Гостья молча кивнула в знак приветствия, с опаской огляделась вокруг. Она лихорадочно думала, что её здесь ждёт, куда бежать в случае опасности. На улице крепчал ночной мороз. Вдалеке слышался вой то ли собак, то ли волков: откуда она знает?! Единственное, на что она могла надеяться — что эти незнакомые люди и есть те исторические реконструкторы, к которым они с друзьями ехали. Присутствие девушки и подростков немного успокоило её. Здраво рассудив, Ольга решила дождаться главного у входа и в верхней одежде, так, на всякий случай. «Поразительно, как они воссоздали крестьянский быт, — удивлялась она про себя. Может они здесь постоянно стали жить?».
— Матушка, она откедовать? — подала голос девушка.
— Откель мне знать, у бати свово допытывайся, — буркнула женщина.
— Здоровенько живёте, — раздался густой бас из открывшейся двери.
Впустив в дом морозный воздух, на пороге появился крупный мужчина лет пятидесяти. По его манере разговаривать, по интонации, по взгляду сразу появлялось ощущение, что ему чаще всего подчиняются, нежели он исполняет чьи-то указания. Поздний гость спокойным уверенным движением снял довольно добротную дублёнку и лисью шапку, кинул их на руки просочившегося следом хозяина и уверенно, не разуваясь, прямо в валенках прошёл через всю горницу и сел на табурет, расположившись на самом почётном месте.

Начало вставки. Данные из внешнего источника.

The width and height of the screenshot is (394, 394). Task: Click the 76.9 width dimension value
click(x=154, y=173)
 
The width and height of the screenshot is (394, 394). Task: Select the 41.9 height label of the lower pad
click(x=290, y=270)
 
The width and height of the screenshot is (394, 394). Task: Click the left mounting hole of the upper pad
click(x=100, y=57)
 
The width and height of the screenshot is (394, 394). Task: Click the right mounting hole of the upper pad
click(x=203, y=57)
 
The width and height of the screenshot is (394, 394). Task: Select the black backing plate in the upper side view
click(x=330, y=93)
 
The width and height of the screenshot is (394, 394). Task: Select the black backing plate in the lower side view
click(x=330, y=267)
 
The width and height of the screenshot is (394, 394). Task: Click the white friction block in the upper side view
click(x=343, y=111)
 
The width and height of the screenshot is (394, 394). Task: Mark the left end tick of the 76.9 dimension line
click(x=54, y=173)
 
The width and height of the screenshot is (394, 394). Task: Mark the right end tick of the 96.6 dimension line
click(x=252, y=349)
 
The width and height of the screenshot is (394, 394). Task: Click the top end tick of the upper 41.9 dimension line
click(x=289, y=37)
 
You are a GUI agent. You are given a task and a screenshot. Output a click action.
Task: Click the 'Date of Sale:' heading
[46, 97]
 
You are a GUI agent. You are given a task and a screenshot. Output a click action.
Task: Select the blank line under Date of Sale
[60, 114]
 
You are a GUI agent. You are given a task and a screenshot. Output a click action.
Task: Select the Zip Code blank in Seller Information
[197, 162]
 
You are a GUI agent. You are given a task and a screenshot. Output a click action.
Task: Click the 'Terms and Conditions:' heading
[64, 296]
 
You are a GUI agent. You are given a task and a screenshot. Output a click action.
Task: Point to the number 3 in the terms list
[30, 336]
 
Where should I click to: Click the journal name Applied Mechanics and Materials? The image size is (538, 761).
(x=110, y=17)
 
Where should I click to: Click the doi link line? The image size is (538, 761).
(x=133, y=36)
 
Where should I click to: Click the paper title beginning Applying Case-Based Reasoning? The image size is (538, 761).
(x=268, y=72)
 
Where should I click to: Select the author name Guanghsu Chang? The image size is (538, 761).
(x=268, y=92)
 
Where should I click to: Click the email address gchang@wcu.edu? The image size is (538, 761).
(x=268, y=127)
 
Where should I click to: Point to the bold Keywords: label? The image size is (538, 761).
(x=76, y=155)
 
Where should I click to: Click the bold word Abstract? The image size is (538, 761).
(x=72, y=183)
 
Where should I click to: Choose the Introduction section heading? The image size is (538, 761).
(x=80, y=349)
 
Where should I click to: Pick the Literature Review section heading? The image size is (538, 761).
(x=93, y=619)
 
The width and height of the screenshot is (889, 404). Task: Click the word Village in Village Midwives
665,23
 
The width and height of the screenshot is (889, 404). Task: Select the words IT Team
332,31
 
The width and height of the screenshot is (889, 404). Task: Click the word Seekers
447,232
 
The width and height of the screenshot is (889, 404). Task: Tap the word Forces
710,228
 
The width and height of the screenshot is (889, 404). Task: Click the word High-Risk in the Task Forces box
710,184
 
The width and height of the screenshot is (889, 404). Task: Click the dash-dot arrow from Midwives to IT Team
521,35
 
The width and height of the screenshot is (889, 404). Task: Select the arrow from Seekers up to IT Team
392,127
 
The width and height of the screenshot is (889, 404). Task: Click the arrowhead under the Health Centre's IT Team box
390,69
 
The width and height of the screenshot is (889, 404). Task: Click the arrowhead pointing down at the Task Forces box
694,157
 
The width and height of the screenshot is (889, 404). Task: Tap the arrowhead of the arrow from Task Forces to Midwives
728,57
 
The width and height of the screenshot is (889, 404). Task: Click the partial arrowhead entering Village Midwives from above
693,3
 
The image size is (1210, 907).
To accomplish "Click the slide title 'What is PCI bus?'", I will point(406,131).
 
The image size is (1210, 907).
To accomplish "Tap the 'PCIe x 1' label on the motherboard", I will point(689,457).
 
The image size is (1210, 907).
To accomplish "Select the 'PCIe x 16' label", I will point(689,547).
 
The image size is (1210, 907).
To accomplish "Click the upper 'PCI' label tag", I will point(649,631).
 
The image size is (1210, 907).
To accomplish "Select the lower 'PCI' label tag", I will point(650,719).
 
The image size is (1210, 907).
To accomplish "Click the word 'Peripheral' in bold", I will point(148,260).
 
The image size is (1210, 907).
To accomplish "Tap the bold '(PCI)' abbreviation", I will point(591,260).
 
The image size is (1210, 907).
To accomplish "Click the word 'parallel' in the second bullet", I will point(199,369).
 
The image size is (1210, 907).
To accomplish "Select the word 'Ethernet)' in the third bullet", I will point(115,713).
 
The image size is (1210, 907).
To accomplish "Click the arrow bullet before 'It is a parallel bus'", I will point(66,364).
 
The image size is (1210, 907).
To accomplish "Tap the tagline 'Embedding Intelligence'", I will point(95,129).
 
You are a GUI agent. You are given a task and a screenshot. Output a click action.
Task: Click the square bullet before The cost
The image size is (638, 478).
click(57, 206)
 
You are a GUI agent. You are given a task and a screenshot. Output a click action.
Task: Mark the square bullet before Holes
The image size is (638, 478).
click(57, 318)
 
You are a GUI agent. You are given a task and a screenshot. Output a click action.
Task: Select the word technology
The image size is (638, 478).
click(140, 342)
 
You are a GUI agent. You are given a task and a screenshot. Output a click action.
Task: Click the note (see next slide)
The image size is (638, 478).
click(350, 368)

— И тебе не хворать, Степаныч, — пробормотала хозяйка, сразу вдруг засуетившись подать на стол угощения: миску с пирогами и чашку с киселём. Хозяйская дочка, мигом соскочив с палатей, метнулась в сени, вернувшись с блюдом холодца и миской квашеной капусты. Один из подростков вслед ей нёс крынку свежего молока. Глава семьи достал из сундука, бережно завёрнутые в тряпицу, сохраняемые для особого случая, две на половину оплавленные свечи, расположил их на столе. Стало светлее, хоть и не намного.
— Чего ж вы божий подарок у порога держите? — удивился гость.
Хозяйка, сама доброта и вежливость, начала снимать с напуганной девушки пуховый платок и дублёнку, тихонько подтолкнула к столу.